The problem.
From the first line to the last, write out the listing exactly.
'''
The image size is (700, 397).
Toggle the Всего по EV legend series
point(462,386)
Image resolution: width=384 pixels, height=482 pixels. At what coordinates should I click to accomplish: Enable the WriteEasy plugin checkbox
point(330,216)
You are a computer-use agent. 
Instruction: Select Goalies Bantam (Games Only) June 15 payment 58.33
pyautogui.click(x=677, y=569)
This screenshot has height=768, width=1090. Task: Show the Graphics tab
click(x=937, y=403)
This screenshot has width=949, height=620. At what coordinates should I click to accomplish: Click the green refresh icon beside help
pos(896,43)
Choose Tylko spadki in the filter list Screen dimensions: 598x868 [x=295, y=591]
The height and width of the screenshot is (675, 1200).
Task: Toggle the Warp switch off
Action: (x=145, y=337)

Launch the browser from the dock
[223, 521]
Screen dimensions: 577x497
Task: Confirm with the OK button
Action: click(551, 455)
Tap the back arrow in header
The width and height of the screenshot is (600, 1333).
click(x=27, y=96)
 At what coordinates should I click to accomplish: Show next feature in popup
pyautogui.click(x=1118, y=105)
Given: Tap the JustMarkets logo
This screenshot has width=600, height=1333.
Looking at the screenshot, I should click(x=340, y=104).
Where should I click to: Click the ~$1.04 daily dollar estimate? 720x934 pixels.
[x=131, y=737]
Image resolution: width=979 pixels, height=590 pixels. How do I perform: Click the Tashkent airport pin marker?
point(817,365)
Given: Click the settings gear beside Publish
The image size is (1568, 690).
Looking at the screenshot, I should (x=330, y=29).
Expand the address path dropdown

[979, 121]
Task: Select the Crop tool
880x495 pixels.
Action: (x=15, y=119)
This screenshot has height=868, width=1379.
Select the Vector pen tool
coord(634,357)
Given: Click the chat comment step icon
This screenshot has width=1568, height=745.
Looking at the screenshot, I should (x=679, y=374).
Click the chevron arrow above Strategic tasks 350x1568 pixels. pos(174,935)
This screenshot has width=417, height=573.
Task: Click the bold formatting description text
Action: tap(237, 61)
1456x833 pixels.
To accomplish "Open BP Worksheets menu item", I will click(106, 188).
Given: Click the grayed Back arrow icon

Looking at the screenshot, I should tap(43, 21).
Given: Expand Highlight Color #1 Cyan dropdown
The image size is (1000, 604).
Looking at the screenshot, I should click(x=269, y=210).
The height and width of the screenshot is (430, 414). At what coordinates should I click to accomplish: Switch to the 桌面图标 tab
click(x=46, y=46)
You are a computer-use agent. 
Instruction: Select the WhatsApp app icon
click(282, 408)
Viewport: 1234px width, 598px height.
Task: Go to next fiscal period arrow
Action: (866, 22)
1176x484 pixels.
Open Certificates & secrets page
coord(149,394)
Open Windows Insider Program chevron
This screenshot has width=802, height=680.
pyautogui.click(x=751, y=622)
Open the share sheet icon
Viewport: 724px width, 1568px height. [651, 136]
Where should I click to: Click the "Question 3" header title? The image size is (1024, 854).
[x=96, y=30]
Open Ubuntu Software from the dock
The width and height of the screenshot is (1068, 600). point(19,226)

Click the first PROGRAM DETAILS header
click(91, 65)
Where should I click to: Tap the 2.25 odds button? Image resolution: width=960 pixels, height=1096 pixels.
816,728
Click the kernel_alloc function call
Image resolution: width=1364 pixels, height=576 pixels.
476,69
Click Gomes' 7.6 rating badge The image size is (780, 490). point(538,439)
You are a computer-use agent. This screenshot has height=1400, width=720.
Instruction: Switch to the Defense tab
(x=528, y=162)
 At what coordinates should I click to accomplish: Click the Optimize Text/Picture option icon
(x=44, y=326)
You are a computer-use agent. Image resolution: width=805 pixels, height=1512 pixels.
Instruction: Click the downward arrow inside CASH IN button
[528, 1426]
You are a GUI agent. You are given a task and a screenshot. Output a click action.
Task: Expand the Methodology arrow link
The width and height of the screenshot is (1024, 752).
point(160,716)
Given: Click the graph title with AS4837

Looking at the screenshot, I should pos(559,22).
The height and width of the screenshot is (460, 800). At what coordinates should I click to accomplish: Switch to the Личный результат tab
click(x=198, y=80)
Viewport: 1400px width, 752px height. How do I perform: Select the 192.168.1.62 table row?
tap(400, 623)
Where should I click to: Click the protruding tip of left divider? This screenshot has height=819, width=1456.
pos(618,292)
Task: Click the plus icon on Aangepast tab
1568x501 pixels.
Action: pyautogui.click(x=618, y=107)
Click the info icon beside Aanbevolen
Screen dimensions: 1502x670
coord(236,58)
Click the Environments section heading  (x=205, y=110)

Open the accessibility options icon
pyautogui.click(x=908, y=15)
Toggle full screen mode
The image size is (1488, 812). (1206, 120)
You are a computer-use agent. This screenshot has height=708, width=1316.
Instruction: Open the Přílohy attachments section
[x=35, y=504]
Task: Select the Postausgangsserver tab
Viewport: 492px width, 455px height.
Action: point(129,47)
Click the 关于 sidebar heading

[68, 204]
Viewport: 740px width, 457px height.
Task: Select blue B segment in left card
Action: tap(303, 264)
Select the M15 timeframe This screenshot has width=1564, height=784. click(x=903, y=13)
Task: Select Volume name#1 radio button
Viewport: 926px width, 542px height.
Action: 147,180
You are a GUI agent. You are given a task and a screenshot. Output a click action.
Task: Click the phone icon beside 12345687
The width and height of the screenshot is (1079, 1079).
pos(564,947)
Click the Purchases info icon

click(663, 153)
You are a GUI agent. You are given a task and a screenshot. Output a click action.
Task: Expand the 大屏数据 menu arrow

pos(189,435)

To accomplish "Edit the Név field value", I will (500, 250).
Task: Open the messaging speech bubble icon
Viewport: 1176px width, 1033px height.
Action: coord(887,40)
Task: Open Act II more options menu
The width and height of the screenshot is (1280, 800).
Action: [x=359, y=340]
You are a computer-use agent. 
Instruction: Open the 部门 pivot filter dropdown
'''
Response below.
The image size is (700, 397).
Toggle the Всего по EV legend series
point(462,386)
Image resolution: width=384 pixels, height=482 pixels. At what coordinates should I click to accomplish: Enable the WriteEasy plugin checkbox
point(330,216)
You are a computer-use agent. 
Instruction: Select Goalies Bantam (Games Only) June 15 payment 58.33
pyautogui.click(x=677, y=569)
This screenshot has height=768, width=1090. Task: Show the Graphics tab
click(x=937, y=403)
This screenshot has width=949, height=620. At what coordinates should I click to accomplish: Click the green refresh icon beside help
pos(896,43)
Choose Tylko spadki in the filter list Screen dimensions: 598x868 [x=295, y=591]
The height and width of the screenshot is (675, 1200).
Task: Toggle the Warp switch off
Action: (x=145, y=337)

Launch the browser from the dock
[223, 521]
Screen dimensions: 577x497
Task: Confirm with the OK button
Action: click(551, 455)
Tap the back arrow in header
The width and height of the screenshot is (600, 1333).
click(x=27, y=96)
 At what coordinates should I click to accomplish: Show next feature in popup
pyautogui.click(x=1118, y=105)
Given: Tap the JustMarkets logo
This screenshot has width=600, height=1333.
Looking at the screenshot, I should click(x=340, y=104).
Where should I click to: Click the ~$1.04 daily dollar estimate? 720x934 pixels.
[x=131, y=737]
Image resolution: width=979 pixels, height=590 pixels. How do I perform: Click the Tashkent airport pin marker?
point(817,365)
Given: Click the settings gear beside Publish
The image size is (1568, 690).
Looking at the screenshot, I should (x=330, y=29).
Expand the address path dropdown

[979, 121]
Task: Select the Crop tool
880x495 pixels.
Action: (x=15, y=119)
This screenshot has height=868, width=1379.
Select the Vector pen tool
coord(634,357)
Given: Click the chat comment step icon
This screenshot has width=1568, height=745.
Looking at the screenshot, I should (x=679, y=374).
Click the chevron arrow above Strategic tasks 350x1568 pixels. pos(174,935)
This screenshot has width=417, height=573.
Task: Click the bold formatting description text
Action: tap(237, 61)
1456x833 pixels.
To accomplish "Open BP Worksheets menu item", I will click(106, 188).
Given: Click the grayed Back arrow icon

Looking at the screenshot, I should tap(43, 21).
Given: Expand Highlight Color #1 Cyan dropdown
The image size is (1000, 604).
Looking at the screenshot, I should click(x=269, y=210).
The height and width of the screenshot is (430, 414). At what coordinates should I click to accomplish: Switch to the 桌面图标 tab
click(x=46, y=46)
You are a computer-use agent. 
Instruction: Select the WhatsApp app icon
click(282, 408)
Viewport: 1234px width, 598px height.
Task: Go to next fiscal period arrow
Action: (866, 22)
1176x484 pixels.
Open Certificates & secrets page
coord(149,394)
Open Windows Insider Program chevron
This screenshot has width=802, height=680.
pyautogui.click(x=751, y=622)
Open the share sheet icon
Viewport: 724px width, 1568px height. [651, 136]
Where should I click to: Click the "Question 3" header title? The image size is (1024, 854).
[x=96, y=30]
Open Ubuntu Software from the dock
The width and height of the screenshot is (1068, 600). point(19,226)

Click the first PROGRAM DETAILS header
click(91, 65)
Where should I click to: Tap the 2.25 odds button? Image resolution: width=960 pixels, height=1096 pixels.
816,728
Click the kernel_alloc function call
Image resolution: width=1364 pixels, height=576 pixels.
476,69
Click Gomes' 7.6 rating badge The image size is (780, 490). point(538,439)
You are a computer-use agent. This screenshot has height=1400, width=720.
Instruction: Switch to the Defense tab
(x=528, y=162)
 At what coordinates should I click to accomplish: Click the Optimize Text/Picture option icon
(x=44, y=326)
You are a computer-use agent. Image resolution: width=805 pixels, height=1512 pixels.
Instruction: Click the downward arrow inside CASH IN button
[528, 1426]
You are a GUI agent. You are given a task and a screenshot. Output a click action.
Task: Expand the Methodology arrow link
The width and height of the screenshot is (1024, 752).
point(160,716)
Given: Click the graph title with AS4837

Looking at the screenshot, I should pos(559,22).
The height and width of the screenshot is (460, 800). At what coordinates should I click to accomplish: Switch to the Личный результат tab
click(x=198, y=80)
Viewport: 1400px width, 752px height. How do I perform: Select the 192.168.1.62 table row?
tap(400, 623)
Where should I click to: Click the protruding tip of left divider? This screenshot has height=819, width=1456.
pos(618,292)
Task: Click the plus icon on Aangepast tab
1568x501 pixels.
Action: pyautogui.click(x=618, y=107)
Click the info icon beside Aanbevolen
Screen dimensions: 1502x670
coord(236,58)
Click the Environments section heading  (x=205, y=110)

Open the accessibility options icon
pyautogui.click(x=908, y=15)
Toggle full screen mode
The image size is (1488, 812). (1206, 120)
You are a computer-use agent. This screenshot has height=708, width=1316.
Instruction: Open the Přílohy attachments section
[x=35, y=504]
Task: Select the Postausgangsserver tab
Viewport: 492px width, 455px height.
Action: point(129,47)
Click the 关于 sidebar heading

[68, 204]
Viewport: 740px width, 457px height.
Task: Select blue B segment in left card
Action: tap(303, 264)
Select the M15 timeframe This screenshot has width=1564, height=784. click(x=903, y=13)
Task: Select Volume name#1 radio button
Viewport: 926px width, 542px height.
Action: 147,180
You are a GUI agent. You are given a task and a screenshot. Output a click action.
Task: Click the phone icon beside 12345687
The width and height of the screenshot is (1079, 1079).
pos(564,947)
Click the Purchases info icon

click(663, 153)
You are a GUI agent. You are given a task and a screenshot. Output a click action.
Task: Expand the 大屏数据 menu arrow

pos(189,435)

To accomplish "Edit the Név field value", I will (500, 250).
Task: Open the messaging speech bubble icon
Viewport: 1176px width, 1033px height.
Action: coord(887,40)
Task: Open Act II more options menu
The width and height of the screenshot is (1280, 800).
Action: [x=359, y=340]
You are a computer-use agent. 
Instruction: Open the 部门 pivot filter dropdown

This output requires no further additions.